__Work task__
Read the records and gather each line that includes "agent".

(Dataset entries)
------------------------------------------------------------------------

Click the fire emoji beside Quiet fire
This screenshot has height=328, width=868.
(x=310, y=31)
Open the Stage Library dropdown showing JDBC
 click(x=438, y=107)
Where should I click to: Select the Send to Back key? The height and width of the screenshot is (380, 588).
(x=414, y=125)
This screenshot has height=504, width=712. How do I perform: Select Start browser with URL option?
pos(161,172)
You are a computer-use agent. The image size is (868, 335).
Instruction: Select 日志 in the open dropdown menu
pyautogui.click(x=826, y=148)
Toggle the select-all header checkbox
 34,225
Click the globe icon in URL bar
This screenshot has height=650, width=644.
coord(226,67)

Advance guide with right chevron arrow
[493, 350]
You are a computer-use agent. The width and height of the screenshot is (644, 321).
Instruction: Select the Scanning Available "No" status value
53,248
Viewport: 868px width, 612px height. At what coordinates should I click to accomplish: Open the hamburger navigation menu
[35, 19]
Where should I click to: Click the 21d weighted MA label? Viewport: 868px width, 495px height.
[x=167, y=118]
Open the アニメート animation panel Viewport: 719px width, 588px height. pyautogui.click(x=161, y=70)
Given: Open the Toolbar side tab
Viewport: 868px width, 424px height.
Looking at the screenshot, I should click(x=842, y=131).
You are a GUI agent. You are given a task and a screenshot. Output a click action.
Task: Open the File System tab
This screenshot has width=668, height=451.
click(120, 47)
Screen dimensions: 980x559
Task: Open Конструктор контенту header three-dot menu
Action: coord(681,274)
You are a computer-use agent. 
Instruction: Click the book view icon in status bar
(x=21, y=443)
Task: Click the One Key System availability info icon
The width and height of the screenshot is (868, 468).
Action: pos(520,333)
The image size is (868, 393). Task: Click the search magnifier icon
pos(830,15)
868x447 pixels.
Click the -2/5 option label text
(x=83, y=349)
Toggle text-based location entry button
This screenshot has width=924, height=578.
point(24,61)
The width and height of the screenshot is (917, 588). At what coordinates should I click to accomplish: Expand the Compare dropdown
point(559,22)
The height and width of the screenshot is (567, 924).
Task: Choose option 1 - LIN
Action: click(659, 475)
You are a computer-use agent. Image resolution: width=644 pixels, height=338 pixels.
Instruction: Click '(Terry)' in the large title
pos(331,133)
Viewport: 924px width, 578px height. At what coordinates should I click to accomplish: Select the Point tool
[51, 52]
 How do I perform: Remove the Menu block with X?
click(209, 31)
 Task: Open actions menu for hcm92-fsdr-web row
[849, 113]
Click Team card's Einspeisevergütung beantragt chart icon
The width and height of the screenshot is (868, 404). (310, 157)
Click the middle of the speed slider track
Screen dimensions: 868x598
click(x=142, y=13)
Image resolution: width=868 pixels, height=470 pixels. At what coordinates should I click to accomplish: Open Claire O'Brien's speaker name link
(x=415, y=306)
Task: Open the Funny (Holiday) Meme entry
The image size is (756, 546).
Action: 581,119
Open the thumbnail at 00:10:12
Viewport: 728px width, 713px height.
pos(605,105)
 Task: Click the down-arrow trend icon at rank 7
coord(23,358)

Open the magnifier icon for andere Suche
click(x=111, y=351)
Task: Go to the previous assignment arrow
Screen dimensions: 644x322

------------------------------------------------------------------------

__Answer space__
You are a computer-use agent. The image size is (868, 335).
You are a computer-use agent. The width and height of the screenshot is (644, 321).
You are a GUI agent. You are given a task and a screenshot. Output a click action.
You are a computer-use agent. 
You are a computer-use agent. Image resolution: width=644 pixels, height=338 pixels.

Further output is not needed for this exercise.